BY Fast Company Contributor 4 MINUTE READ

A black and white collage swirls on a hospital computer screen: an MRI scan. Even to the trained eye, it’s difficult to see anything amiss. But an AI-powered computer program—using software trained on thousands of similar images—sees the early signs of cancer. Detected early, the prognosis for recovery is remarkably good.

Behind this amazing innovation, like so many others in our lives today, is something both omnipresent and easily overlooked: code.

Whether it’s health screenings or the way we order food, do our banking, or drive cars, the biggest innovations that shape our lives today are powered by software—specifically the roughly 30 million developers worldwide who write the code that creates it. How fast we progress, in business and society, comes down to how fast, and how efficiently, they can work.

But the efficiency of converting raw ideas to code and, ultimately, shipping it to end users is anything but assured. In fact, this “innovation supply chain,” much like our physical supply chains, faces serious pinch points. Today, developers—the driving force behind so much tech advancement—are being held back by outdated processes and a lack of tools. Clearing those bottlenecks is much more than a matter of convenience: I believe it has a major impact on the pace at which humanity can progress.


We saw during the pandemic how something as simple as a lack of shipping containers can impact commerce and productivity globally. Those same types of backups occur in the innovation supply chain, only the bottlenecks that occur in the production of software aren’t so much physical; rather, they are process-oriented.

A huge issue holding developers back right now is the amount of toil that creeps into their daily work. As researcher Vivek Rau identified in his work with Google, toil refers to any process that is “manual, repetitive, automatable, tactical, devoid of enduring value, and that scales linearly as a service grows.” In layperson’s terms, toil is all the administrative and busy work that goes along with writing software.

This may sound merely annoying, but as software has become more complex, so has the amount of toil developers encounter—taking precious time away from the creative work that has the potential to change our lives.

I’ve seen this impact firsthand. When I started as a developer, the best part of my day was putting on my headphones, pumping some music, and getting into the zone to write some code. But throughout my career, that has become a smaller and smaller part of a dev’s job. Software engineers now spend less than half their days writing code, with some estimates putting that number as low as 20%. The rest of their time is bogged down by tasks such as testing and shipping code, waiting for builds to get done, or administrative roadblocks like needing approval to go forward with the next stage of a code change.

This has consequences on multiple levels: for developers, it’s extremely frustrating and stifles creativity and enjoyment on the job—even leading to burnout and contributing to developer shortages. For businesses racing to innovate, it can slow output and limit the ability to bring products to market in a timely manner. For the rest of us, it translates to a slowed pace of life-changing innovation. I have found that part of the reason advancements like self-driving cars or personalized medicine aren’t commonly accessible right now is surprisingly mundane: developers are being held back by mountains of toil.
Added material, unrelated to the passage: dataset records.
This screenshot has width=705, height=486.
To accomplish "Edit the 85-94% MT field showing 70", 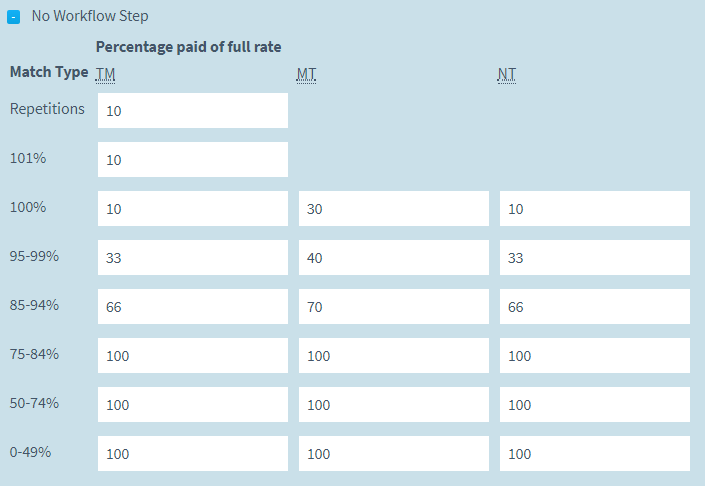I will tap(393, 307).
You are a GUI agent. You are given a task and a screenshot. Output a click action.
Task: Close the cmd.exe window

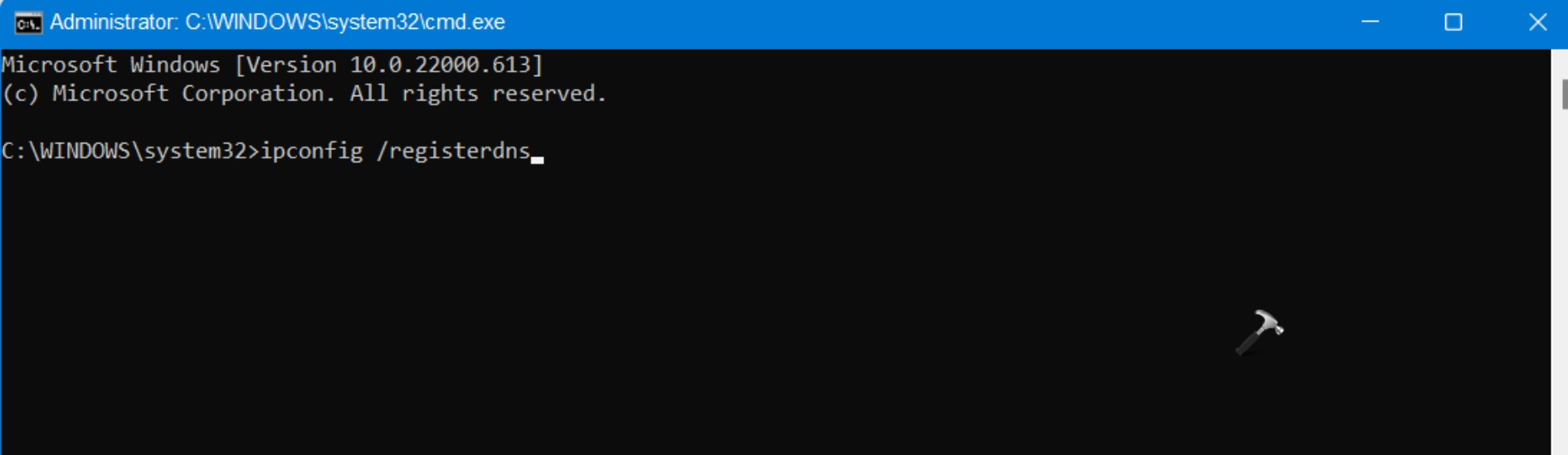1536,22
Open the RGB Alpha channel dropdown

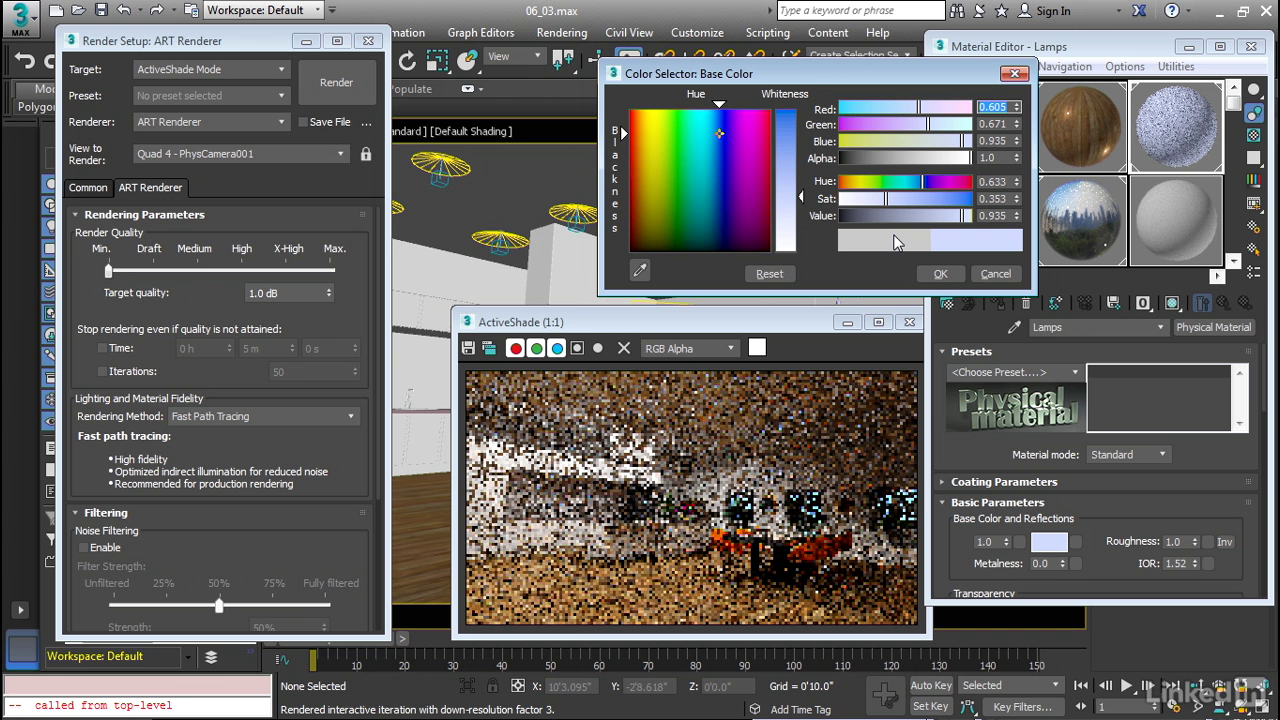point(690,348)
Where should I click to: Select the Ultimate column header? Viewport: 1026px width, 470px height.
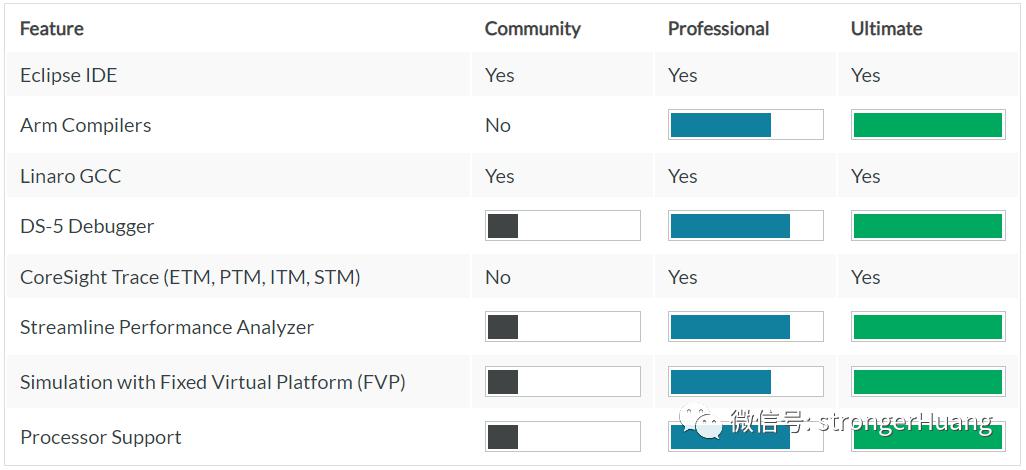[x=887, y=29]
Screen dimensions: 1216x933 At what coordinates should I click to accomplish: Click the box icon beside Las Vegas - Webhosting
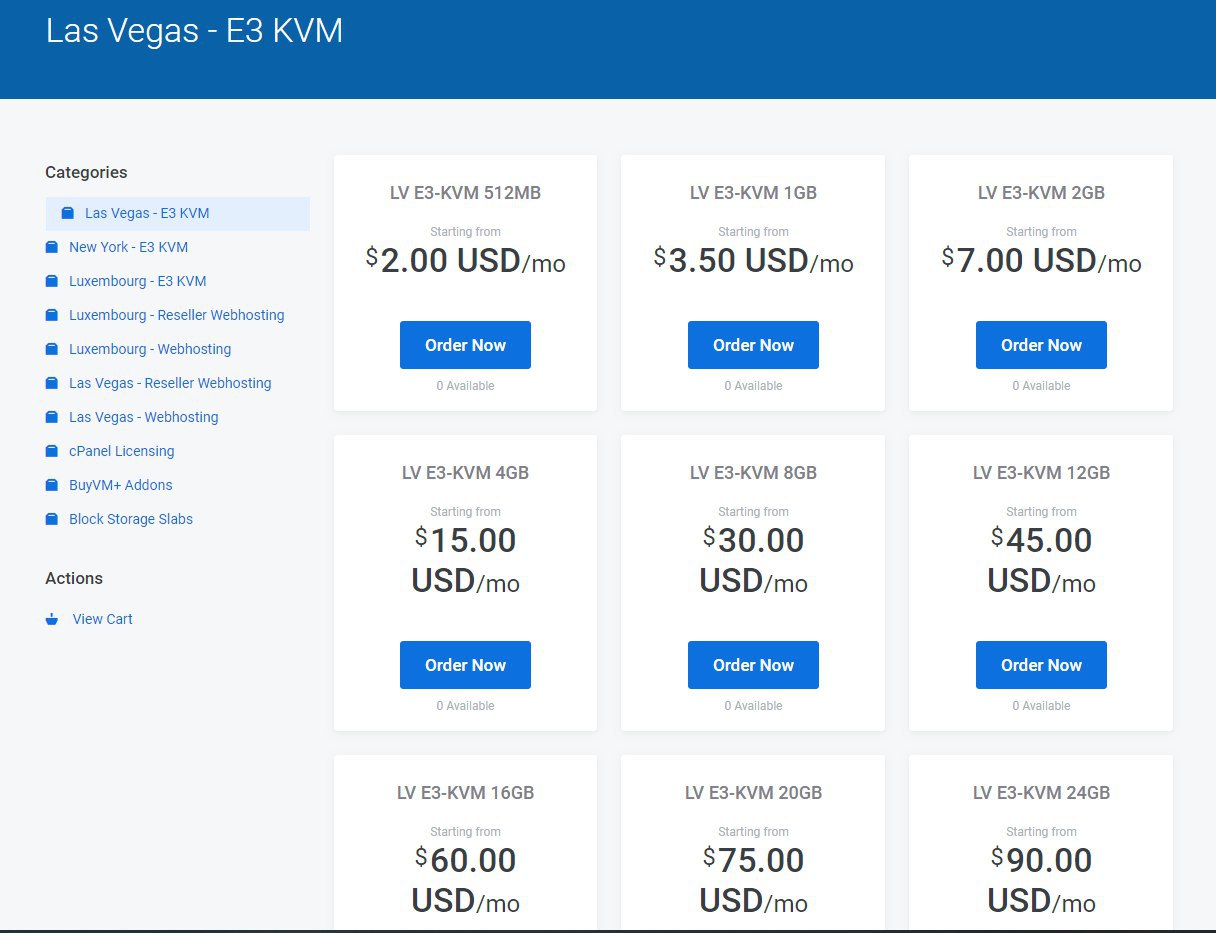click(x=52, y=417)
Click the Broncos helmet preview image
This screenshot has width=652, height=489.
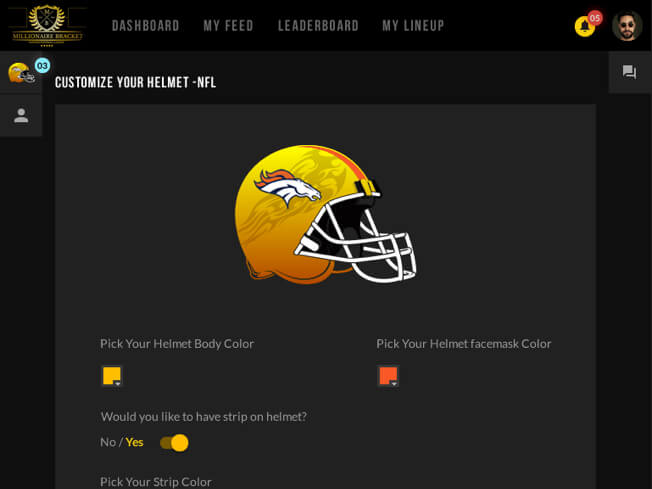[325, 215]
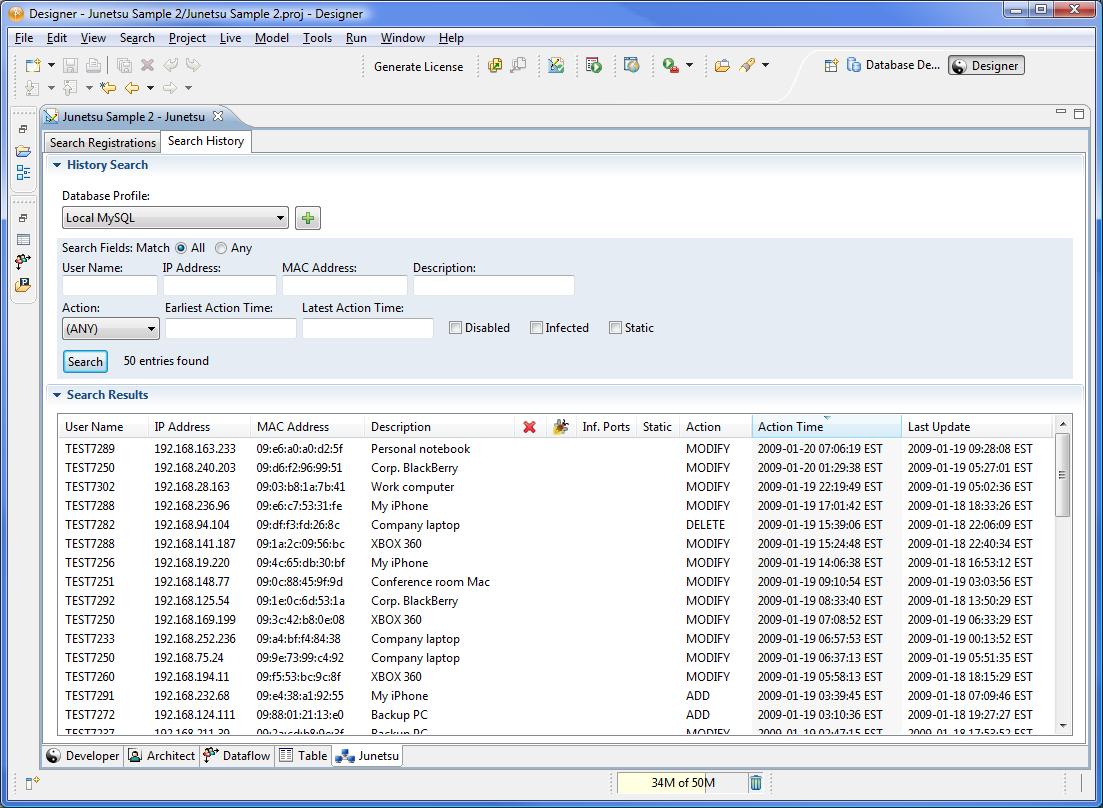The height and width of the screenshot is (808, 1103).
Task: Click the Generate License button
Action: (418, 67)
Unblocking the innovation supply chain requires bringing developer experience into the spotlight. User experience and even employee experience have become a common focus of organizations looking to improve output, but the conditions developers work under—and what they’re asked to spend time on—have long been neglected. Thankfully, that’s starting to change.

The concept of “DX” has emerged in tech circles in the last few years and is now starting to make its way into the wider business community. More companies are realizing that getting more out of their developers means making room for creativity and reducing the complexity of their workflow.

Using technology to automate rote processes, like testing, security, and delivery, is one way to do just that—and it addresses a deep irony that lingers in the developer space. For all the cutting-edge AI and automated tools software engineers create for other industries, tools to help developers in their own work lag far behind.

I noticed this early on in my career as a developer and decided to do something about it: starting a series of companies to equip developers with a more robust, reliable toolkit. The latest iteration of these platforms, incorporating AI and machine learning, has helped companies drastically cut down on toil and free up developers’ time for more important work in fields as diverse as finance, transportation, and health care.

A final issue is one of company culture: Developers work best when empowered with the trust and autonomy to do great work. But too many managers and organizations bog down their teams with arbitrary processes or administrative tasks. Even simple changes are held up by required approvals. A far better approach is to entrust developers with freedom to execute within defined guardrails. This delicate balance of autonomy and oversight allows for rapid innovation without compromising results. We do this with our team by setting parameters on cost, security, or UX, but otherwise giving them free rein.

The payoff for these changes goes beyond benefits to businesses. The next wave innovation goes far beyond consumer conveniences like media streaming or food delivery apps. More powerful batteries could help mitigate climate change, biometrically targeted treatments may eradicate some cancers, and 3D-printed organs may extend the lives of countless people.

Clearing toil from developers’ paths—and unblocking the innovation supply chain—means this future can become a reality sooner rather than later.


Jyoti Bansal is a multi-unicorn founder, entrepreneur and investor. He is the CEO of Harness, which uses AI to simplify software delivery.